The Alpha entered first, stopped (a bit of a trick, given his high center of gravity and forward momentum) and said, “See anything?”

“What am I looking for?”

“Color. Anything but black or gray.”

“What, some kind of oxidized soil? Shit.” Here Joe slipped and fell to his hands. Even with the suit and life-support pack, which together weighed more than he did, he was easily able to push himself back to standing without help.
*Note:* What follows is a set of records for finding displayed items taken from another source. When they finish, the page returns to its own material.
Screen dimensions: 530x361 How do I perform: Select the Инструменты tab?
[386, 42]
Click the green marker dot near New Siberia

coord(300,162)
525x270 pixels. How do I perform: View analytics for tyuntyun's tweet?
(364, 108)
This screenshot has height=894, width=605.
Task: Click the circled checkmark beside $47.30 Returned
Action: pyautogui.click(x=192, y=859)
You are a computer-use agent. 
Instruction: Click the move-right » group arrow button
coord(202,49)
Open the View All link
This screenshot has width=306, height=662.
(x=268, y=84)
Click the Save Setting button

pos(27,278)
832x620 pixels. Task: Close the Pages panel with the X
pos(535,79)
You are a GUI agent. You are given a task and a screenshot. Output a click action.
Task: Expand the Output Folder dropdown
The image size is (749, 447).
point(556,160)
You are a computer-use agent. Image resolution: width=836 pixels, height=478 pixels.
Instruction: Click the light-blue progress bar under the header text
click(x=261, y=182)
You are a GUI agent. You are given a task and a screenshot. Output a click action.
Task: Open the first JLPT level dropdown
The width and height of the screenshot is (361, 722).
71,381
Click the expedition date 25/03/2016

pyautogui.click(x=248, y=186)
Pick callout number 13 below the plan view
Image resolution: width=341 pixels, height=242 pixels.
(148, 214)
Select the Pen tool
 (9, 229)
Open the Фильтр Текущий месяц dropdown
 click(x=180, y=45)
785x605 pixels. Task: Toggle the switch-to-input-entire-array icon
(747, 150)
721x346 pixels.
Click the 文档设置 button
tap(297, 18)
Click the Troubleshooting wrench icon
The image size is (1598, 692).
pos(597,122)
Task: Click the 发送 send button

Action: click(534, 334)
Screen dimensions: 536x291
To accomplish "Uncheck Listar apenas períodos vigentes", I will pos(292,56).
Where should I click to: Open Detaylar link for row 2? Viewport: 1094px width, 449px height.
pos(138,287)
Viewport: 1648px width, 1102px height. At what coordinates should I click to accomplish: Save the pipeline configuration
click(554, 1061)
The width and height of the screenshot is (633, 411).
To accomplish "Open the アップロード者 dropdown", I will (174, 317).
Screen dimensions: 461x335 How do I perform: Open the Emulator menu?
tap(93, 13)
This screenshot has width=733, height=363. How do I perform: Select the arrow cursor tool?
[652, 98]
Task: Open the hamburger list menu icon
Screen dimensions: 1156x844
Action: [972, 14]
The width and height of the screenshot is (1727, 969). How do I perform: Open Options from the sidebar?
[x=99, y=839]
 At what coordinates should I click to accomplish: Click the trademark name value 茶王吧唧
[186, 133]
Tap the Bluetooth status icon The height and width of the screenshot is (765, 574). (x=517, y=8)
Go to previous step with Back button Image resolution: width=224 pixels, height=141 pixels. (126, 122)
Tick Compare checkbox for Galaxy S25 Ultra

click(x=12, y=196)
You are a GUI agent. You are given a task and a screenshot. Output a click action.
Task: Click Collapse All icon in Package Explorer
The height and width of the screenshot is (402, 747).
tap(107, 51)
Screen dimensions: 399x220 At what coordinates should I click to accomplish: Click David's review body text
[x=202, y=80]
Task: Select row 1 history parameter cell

“This guy I know at JPL saw a flash of color in a single frame of film that he was processing.” Chuck stopped and turned left, then right, sweeping with his hand, each motion severely constrained by the suit. “Here.”

Joe blinked. Then raised his mylarized visor to give himself an unfiltered look. “You mean
there
.”

Joe wasn't sure what he'd seen—a flash of pink, just as likely the result of some fast-moving solar particle ripping through his optic nerve—but he felt compelled to check it out. Hell, this was the one un-programmed moment in all of the Apollo EVAs. Enjoy it!

They hopped and shuffled toward the shadowed face of a boulder the size of a bus. “Maybe it's ice,” Chuck said.

In the shadows, protected by a shelf of granite for God knew how many thousands, millions, possibly billions of
years, was what looked to Joe to be a jumbled collection of pink pillars and related rubble—like the ruins of a Roman villa seen on a college trip to Herculaneum.

The substance had flat surfaces…not just crystalline facets, though even in the first adrenalized flush of discovery he was ready to consider that it might be natural. But each time he blinked, breathed, and counted, the material looked…artificial. Certainly it was like nothing they expected to find on the lunar surface. (Years later, seeing the destruction of the planet Krypton in the first
Superman
movie, Joe would literally stand up in the theater, thinking he was looking at the Aitken Coral.)

The Alpha broke the silence. “How much longer to AOS?” Acquisition of signal, the return of contact with mission control.